Niçin Kur'ân-ı Kerim'in Mekke bölümü tam 13 yıl boyunca sırf bu itikad meselesini işledi? Neden bu dinin diğer konularına girmedi? Şer'i hükümlerin diğer ayrıntılarına niçin girmedi?
Çünkü Hikmet-i İlahi, elçisinin görevlendirilişinin ilk gününden itibaren en önemli meselenin inanç sistemi olduğunu irade buyurdu.
İslam'ın istediği (taabiyet) akideye bağlı inanç bağıdır ve onda Acemi, Arabı, Türkü, Kürdü bütün ırklar, renkler ve cinsler Allah'ın sancağı altında eşittirler. İşte çıkar yol budur.
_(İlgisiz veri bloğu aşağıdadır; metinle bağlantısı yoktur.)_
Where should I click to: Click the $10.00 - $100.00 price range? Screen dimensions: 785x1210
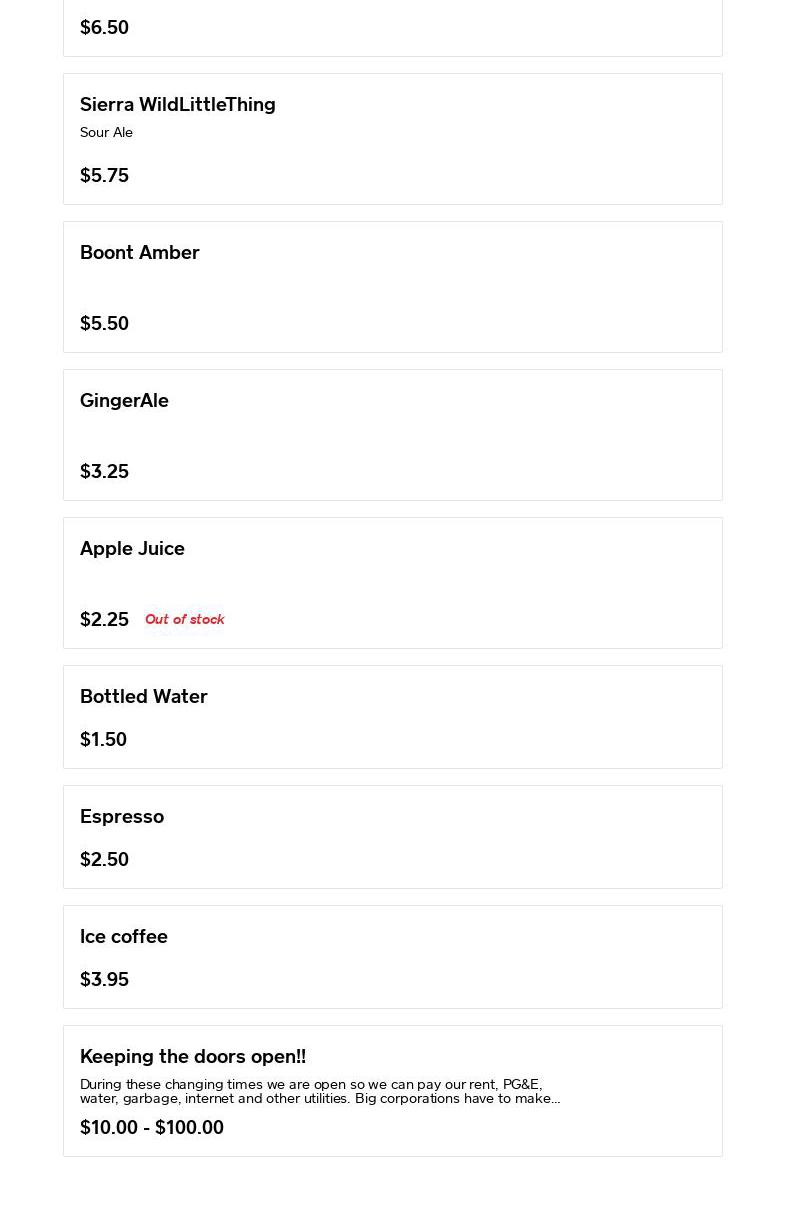(152, 1127)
İslâm inanç sistemi her ne kadar gerçek bir inanç sistemi ise de uygulamayı gerektiren pratik bir hayat sistemini temsil etmektedir. O nedenle hayalî ve lahuti bahislerin dar kalıplarına sokulamaz.
Araplar kendi ana dillerini çok iyi bildiklerinden "La ilahe ilallah" davasının gerçek anlamınıda çok iyi kavrıyorlardı.
Onun içindir ki İslâm davasına ve inkılap hareketine çok sert tepki göstermiş ve herkesin bildiği o korkunç harplerle karşı koymuştur.
İslâmı protestanlaştırmak isteyenler, onu pratik hayattan koparıp soyut bir inanç sistemi haline getirmek ve böylece bütün idari ve siyasi alanları dinden temizlemek istiyorlar.
Bu din pratik harekete dönük aksiyoner bir sistemden o hayatın pratiğine hükmetmek için gelmiştir. O pratik hayatı kendi egemenliği altına almak için çalışır.
Kur'ân-ı Kerim bizzat insan fıtratına sesleniyordu. Gerek kendi varlığını gerek çevresini saran varlıkların duygu ve kanıtları ile birlikte insana sesleniyordu. Kur'an insan fıtratını bataklıktan kurtarıyordu. Fıtrî cihazlara işlerlik kazandırıyor, onları işlemez hale getiren yabancı unsurlardan temizliyor, etrafta bulunan ilham bahşedici etkili mesajları almak için fıtrat menfezlerini sonuna kadar açıyordu.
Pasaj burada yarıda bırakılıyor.